Show every line of the material that contains the word "Open".

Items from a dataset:
§
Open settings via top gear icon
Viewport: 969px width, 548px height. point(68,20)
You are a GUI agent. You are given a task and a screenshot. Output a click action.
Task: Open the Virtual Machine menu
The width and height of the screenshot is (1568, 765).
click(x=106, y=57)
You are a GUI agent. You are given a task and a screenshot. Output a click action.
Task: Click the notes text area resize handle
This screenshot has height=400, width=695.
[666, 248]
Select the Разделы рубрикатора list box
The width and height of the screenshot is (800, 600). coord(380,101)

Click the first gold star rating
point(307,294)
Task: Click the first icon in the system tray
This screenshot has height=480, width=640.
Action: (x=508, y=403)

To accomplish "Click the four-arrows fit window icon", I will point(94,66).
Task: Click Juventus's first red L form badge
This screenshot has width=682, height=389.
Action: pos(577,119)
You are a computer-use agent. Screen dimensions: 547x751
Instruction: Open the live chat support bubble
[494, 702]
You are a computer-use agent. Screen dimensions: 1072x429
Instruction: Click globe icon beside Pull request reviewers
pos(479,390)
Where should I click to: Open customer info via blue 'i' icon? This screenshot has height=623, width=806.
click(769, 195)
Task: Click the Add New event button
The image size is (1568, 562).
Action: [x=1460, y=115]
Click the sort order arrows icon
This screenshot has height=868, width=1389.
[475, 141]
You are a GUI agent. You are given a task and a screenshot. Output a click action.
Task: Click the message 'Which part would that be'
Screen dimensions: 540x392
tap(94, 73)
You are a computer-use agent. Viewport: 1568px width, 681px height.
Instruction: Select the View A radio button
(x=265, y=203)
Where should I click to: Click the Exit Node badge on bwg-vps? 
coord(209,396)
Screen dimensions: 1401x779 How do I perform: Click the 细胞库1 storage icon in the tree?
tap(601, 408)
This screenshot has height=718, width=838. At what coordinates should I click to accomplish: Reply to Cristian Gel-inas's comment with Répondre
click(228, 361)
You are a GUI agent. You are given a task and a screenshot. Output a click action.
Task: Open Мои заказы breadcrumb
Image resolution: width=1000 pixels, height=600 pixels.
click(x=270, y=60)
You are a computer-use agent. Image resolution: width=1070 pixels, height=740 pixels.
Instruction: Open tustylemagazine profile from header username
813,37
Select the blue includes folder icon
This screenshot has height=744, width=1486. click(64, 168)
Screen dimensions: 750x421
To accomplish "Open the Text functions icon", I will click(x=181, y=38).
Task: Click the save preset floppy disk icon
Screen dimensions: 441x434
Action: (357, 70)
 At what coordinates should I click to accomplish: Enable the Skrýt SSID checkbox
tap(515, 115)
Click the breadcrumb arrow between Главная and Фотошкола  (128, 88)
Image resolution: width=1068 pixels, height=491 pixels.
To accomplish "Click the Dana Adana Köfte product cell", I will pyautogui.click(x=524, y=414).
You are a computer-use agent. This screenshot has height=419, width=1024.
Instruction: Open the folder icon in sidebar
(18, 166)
§
● The result:
Open settings via top gear icon
Task: Open the Virtual Machine menu
Instruction: Open the live chat support bubble
Where should I click to: Open customer info via blue 'i' icon? This screenshot has height=623, width=806.
Task: Open Мои заказы breadcrumb
Instruction: Open tustylemagazine profile from header username
To accomplish "Open the Text functions icon", I will click(x=181, y=38).
Instruction: Open the folder icon in sidebar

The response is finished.